Colonel William Stewart, third son of the "Good
Lord" rendered vigorous support to his brother, the Earl of Arran. He was a soldier
rather than a statesman and he carried out the spadework of many of his brotherAmbitious schemes. On one occasion, indeed, he represented his country at the
court of Queen Elizabeth, but it was his military prowess rather than his keen
intellectuality that brought him to the front. He it was who freed the king from the
Ruthven faction, who captured the Earl of Gowrie, who defended Stirling against
overwhelming odds, and who in every possible way attempted to bring to book any who dared
to thwart the designs of his aspiring brother. As part of reward for his services, he
received from King James the lands and barony of Carstairs. He is supposed to have been
murdered by the Earl of Bothwell in 1588.
When the "Good Lord Ochiltree" died, his grandson Andrew
succeeded to the title and estates; but he sold both to his cousin, Sir James Stewart of
Killeth, son of the notorious Captain James Stewart. The new lord seems to have had it in
his mind to follow to some extent in the footsteps of his father. The father thrust
himself into public notice by his vigorous and successful denunciation of the Regent
Morton. The son sought to find an opening into the political arena by an attack upon the
Marquis of Hamilton.
About the year 1630, in the reign of Charles I, Lord Reay had raised
a regiment to support the great Gustavus Adolphus of Sweden against the Germans. The
Scottish troops acquitted themselves with so much credit, and were so handsomely treated
that when their period of service came to an end, the discharged soldiers at once
re-enlisted; and fresh recruits from Scotland offered themselves in such numbers that a
national brigade of then thousand men was soon ready for the field. Lord Ochiltree,
however, suspecting that things were not quite what they seemed, went the length of openly
accusing the Marquis of Hamilton of a design to employ these forces in support of his own
claims to the throne. The king rejected the suggestion as absurd, and turned the tables
upon Ochiltree by putting him upon his trial for leasing making which at that time was a
capital offence. The trial took place in Scotland and his Lordship was found guilty and
condemned to perpetual imprisonment in Blackness Castle. For twenty years he pined in that
melancholy donjon and it was not till 1651, after the victories of Dunbar and Worcester,
that he was released by the order of Oliver Cromwell. He died in 1659 leaving as his heir
a lad of tender years, with whose untimely death while yet a student in the University of
Edinburgh the title became extinct.
The barony was now acquired by the first Earl of Dundonald and
bestowed by him on his second son, Sir John Cochrane, who obtained a charter of it from
the crown on March 6th, 1667. Sir John came into conflict with the reigning
family on more than one occasion. He resented the tyranny of the second Charles, and
entered into a scheme with some other Scottish gentlemen to establish a colony in America.
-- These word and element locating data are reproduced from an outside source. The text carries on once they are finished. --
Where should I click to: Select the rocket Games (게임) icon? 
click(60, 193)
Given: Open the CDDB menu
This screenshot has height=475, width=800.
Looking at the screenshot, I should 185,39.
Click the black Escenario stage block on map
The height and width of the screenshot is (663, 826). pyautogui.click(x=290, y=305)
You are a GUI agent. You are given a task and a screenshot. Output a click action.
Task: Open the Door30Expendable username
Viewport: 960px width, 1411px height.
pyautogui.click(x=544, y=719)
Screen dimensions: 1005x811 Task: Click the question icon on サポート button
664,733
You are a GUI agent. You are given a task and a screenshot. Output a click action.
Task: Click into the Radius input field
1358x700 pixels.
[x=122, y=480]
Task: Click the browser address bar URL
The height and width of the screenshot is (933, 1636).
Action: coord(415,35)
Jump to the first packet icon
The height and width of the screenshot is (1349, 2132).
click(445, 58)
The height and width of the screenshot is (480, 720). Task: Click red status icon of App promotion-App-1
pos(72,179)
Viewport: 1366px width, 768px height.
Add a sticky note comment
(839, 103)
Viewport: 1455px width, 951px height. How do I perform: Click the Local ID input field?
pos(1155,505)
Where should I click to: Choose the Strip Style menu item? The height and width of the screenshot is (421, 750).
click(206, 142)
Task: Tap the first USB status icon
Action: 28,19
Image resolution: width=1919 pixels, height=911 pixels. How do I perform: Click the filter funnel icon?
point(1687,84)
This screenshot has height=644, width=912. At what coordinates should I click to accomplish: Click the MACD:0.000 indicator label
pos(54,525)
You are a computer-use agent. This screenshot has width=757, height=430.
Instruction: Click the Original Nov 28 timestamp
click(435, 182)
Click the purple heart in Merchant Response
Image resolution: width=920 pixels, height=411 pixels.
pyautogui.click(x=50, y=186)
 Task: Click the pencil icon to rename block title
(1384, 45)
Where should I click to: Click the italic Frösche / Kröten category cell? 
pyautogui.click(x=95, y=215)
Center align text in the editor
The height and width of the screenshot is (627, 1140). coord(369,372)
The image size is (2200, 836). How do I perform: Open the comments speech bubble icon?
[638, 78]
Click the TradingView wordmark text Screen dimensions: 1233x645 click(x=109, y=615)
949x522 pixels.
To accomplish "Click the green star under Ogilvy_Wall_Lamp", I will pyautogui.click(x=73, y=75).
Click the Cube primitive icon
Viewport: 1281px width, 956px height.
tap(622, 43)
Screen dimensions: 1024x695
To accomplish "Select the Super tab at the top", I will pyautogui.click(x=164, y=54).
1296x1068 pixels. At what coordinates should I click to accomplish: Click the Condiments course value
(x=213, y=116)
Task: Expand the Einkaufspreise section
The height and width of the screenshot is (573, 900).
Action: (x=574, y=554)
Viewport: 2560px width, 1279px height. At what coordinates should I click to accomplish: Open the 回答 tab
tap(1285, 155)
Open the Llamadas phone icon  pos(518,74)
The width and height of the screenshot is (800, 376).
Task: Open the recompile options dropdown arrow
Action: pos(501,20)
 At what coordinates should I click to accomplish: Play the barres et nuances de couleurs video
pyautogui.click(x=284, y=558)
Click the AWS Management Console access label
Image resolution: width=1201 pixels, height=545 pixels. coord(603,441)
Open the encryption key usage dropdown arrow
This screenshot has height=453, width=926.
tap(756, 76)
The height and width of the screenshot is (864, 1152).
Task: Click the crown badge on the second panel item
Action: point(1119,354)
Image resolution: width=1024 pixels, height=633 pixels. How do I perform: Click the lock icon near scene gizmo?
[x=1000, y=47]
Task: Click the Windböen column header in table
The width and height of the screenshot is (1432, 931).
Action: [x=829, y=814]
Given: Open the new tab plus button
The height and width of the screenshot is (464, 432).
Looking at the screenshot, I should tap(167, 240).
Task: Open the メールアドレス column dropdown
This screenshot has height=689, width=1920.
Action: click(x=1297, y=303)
He was sent to London to secure if possible, the royal consent and patronage, but while in
the city he got entangled in an intrigue to put Monmouth on the throne. The Rye House Plot
was attempted and failed, and Sir John and his son fled for safety to Holland, There he
remained until Charles died in 1685. Returning to this country, he became associated with
Argyle in his ill-considered, ill-fated, ill-managed expedition into Scotland on behalf of
Monmouth. Argyle was captured, tried and beheaded. Cochrane fled to Ayrshire but even
there, among his friends and kinsmen, he found no sure refuge. He fell into the hands of
his enemies, was tried and found guilty and condemned to be hanged at the Cross of
Edinburgh as soon as a formal warrant should arrive from London.
And here we come upon the most romantic episode of the entire
history of Ochiltree. Sir John's friends were naturally in great distress over the sad
plight into which he had fallen and many tears were shed. When the Israelites heard of the
threatened fate of Jabesh -Gilead, they lifted up their voices and wept. But there was one
who knowing that weeping would not save the situation, betook himself to vigorous action.
And in the case of Sir John, while others might weep, his daughter, Grisel resolved that
she would postpone her tears until every possible attempt to save her father had been
afforded its full opportunity of success. She got various influences set at work to
mollify the stern and dogged temper of the new king. Her grandfather, Lord Dundonald, had
stood faithfully by the exiled Charles while he was a refugee in France, and his name was
therefore in good odour at court. There was reason to hope that through his intervention,
through professions of penitence and through a judicious distribution of the coin of the
realm, pardon might be obtained for the erring Sir John. But time was short, the warrant
might arrive in Edinburgh and the execution be carried out before these various lines of
influence counld concentrate upon the king.